(What you are asked to do): Below are some records; return each one exactly as written.

◆ ◆ ◆ ◆

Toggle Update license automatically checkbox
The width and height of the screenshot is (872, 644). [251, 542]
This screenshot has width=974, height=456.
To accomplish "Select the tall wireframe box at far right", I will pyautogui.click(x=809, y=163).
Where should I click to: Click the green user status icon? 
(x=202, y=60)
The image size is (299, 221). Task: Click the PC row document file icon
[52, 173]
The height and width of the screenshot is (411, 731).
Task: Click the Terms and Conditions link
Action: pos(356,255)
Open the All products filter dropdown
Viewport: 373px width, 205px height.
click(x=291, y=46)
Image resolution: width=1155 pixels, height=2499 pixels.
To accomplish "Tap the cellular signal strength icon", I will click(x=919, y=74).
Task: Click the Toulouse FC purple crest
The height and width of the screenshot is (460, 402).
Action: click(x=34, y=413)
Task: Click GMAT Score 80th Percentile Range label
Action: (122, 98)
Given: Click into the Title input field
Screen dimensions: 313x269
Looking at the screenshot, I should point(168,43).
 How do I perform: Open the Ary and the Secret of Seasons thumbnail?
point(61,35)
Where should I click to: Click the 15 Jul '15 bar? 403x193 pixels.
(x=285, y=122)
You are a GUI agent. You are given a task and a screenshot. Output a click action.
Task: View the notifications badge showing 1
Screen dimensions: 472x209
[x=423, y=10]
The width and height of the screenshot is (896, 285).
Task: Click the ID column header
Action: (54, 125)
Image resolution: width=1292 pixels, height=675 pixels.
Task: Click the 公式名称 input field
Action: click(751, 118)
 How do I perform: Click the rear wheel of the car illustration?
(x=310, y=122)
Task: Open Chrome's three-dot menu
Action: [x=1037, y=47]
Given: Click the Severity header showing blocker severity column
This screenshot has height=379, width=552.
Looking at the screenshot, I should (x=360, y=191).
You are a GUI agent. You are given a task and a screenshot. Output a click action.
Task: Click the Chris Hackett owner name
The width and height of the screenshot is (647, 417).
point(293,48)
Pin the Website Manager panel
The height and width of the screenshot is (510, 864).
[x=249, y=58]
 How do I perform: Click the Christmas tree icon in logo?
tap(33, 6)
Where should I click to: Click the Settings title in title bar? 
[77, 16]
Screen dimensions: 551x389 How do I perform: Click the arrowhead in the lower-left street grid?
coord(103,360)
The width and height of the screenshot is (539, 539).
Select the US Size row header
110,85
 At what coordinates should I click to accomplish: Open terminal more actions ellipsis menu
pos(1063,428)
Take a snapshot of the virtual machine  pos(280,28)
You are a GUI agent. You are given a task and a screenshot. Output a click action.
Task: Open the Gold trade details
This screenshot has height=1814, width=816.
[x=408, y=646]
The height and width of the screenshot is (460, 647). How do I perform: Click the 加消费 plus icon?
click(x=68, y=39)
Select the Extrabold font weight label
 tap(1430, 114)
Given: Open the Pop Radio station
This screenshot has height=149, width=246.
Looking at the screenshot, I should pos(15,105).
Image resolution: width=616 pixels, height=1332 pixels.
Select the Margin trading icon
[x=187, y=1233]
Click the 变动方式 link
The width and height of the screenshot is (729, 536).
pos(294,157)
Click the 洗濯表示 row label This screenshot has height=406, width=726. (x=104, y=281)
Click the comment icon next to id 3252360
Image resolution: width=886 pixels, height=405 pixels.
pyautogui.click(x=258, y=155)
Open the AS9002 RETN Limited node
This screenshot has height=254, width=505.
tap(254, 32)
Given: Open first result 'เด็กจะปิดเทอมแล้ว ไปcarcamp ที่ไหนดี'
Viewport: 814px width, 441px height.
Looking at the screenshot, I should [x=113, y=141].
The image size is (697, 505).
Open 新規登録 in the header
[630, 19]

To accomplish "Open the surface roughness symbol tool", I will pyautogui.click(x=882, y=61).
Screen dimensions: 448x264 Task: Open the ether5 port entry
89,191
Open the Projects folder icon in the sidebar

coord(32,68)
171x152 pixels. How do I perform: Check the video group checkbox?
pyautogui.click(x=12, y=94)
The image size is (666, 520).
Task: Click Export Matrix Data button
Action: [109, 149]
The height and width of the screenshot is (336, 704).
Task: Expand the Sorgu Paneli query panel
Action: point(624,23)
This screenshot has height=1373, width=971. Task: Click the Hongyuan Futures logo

◆ ◆ ◆ ◆

(Reply):
Toggle Update license automatically checkbox
The width and height of the screenshot is (872, 644). [251, 542]
This screenshot has width=974, height=456.
To accomplish "Select the tall wireframe box at far right", I will pyautogui.click(x=809, y=163).
Where should I click to: Click the green user status icon? 
(x=202, y=60)
The image size is (299, 221). Task: Click the PC row document file icon
[52, 173]
The height and width of the screenshot is (411, 731).
Task: Click the Terms and Conditions link
Action: pos(356,255)
Open the All products filter dropdown
Viewport: 373px width, 205px height.
click(x=291, y=46)
Image resolution: width=1155 pixels, height=2499 pixels.
To accomplish "Tap the cellular signal strength icon", I will click(x=919, y=74).
Task: Click the Toulouse FC purple crest
The height and width of the screenshot is (460, 402).
Action: click(x=34, y=413)
Task: Click GMAT Score 80th Percentile Range label
Action: (122, 98)
Given: Click into the Title input field
Screen dimensions: 313x269
Looking at the screenshot, I should point(168,43).
 How do I perform: Open the Ary and the Secret of Seasons thumbnail?
point(61,35)
Where should I click to: Click the 15 Jul '15 bar? 403x193 pixels.
(x=285, y=122)
You are a GUI agent. You are given a task and a screenshot. Output a click action.
Task: View the notifications badge showing 1
Screen dimensions: 472x209
[x=423, y=10]
The width and height of the screenshot is (896, 285).
Task: Click the ID column header
Action: (54, 125)
Image resolution: width=1292 pixels, height=675 pixels.
Task: Click the 公式名称 input field
Action: click(751, 118)
 How do I perform: Click the rear wheel of the car illustration?
(x=310, y=122)
Task: Open Chrome's three-dot menu
Action: [x=1037, y=47]
Given: Click the Severity header showing blocker severity column
This screenshot has height=379, width=552.
Looking at the screenshot, I should (x=360, y=191).
You are a GUI agent. You are given a task and a screenshot. Output a click action.
Task: Click the Chris Hackett owner name
The width and height of the screenshot is (647, 417).
point(293,48)
Pin the Website Manager panel
The height and width of the screenshot is (510, 864).
[x=249, y=58]
 How do I perform: Click the Christmas tree icon in logo?
tap(33, 6)
Where should I click to: Click the Settings title in title bar? 
[77, 16]
Screen dimensions: 551x389 How do I perform: Click the arrowhead in the lower-left street grid?
coord(103,360)
The width and height of the screenshot is (539, 539).
Select the US Size row header
110,85
 At what coordinates should I click to accomplish: Open terminal more actions ellipsis menu
pos(1063,428)
Take a snapshot of the virtual machine  pos(280,28)
You are a GUI agent. You are given a task and a screenshot. Output a click action.
Task: Open the Gold trade details
This screenshot has height=1814, width=816.
[x=408, y=646]
The height and width of the screenshot is (460, 647). How do I perform: Click the 加消费 plus icon?
click(x=68, y=39)
Select the Extrabold font weight label
 tap(1430, 114)
Given: Open the Pop Radio station
This screenshot has height=149, width=246.
Looking at the screenshot, I should pos(15,105).
Image resolution: width=616 pixels, height=1332 pixels.
Select the Margin trading icon
[x=187, y=1233]
Click the 变动方式 link
The width and height of the screenshot is (729, 536).
pos(294,157)
Click the 洗濯表示 row label This screenshot has height=406, width=726. (x=104, y=281)
Click the comment icon next to id 3252360
Image resolution: width=886 pixels, height=405 pixels.
pyautogui.click(x=258, y=155)
Open the AS9002 RETN Limited node
This screenshot has height=254, width=505.
tap(254, 32)
Given: Open first result 'เด็กจะปิดเทอมแล้ว ไปcarcamp ที่ไหนดี'
Viewport: 814px width, 441px height.
Looking at the screenshot, I should [x=113, y=141].
The image size is (697, 505).
Open 新規登録 in the header
[630, 19]

To accomplish "Open the surface roughness symbol tool", I will pyautogui.click(x=882, y=61).
Screen dimensions: 448x264 Task: Open the ether5 port entry
89,191
Open the Projects folder icon in the sidebar

coord(32,68)
171x152 pixels. How do I perform: Check the video group checkbox?
pyautogui.click(x=12, y=94)
The image size is (666, 520).
Task: Click Export Matrix Data button
Action: [109, 149]
The height and width of the screenshot is (336, 704).
Task: Expand the Sorgu Paneli query panel
Action: point(624,23)
This screenshot has height=1373, width=971. Task: Click the Hongyuan Futures logo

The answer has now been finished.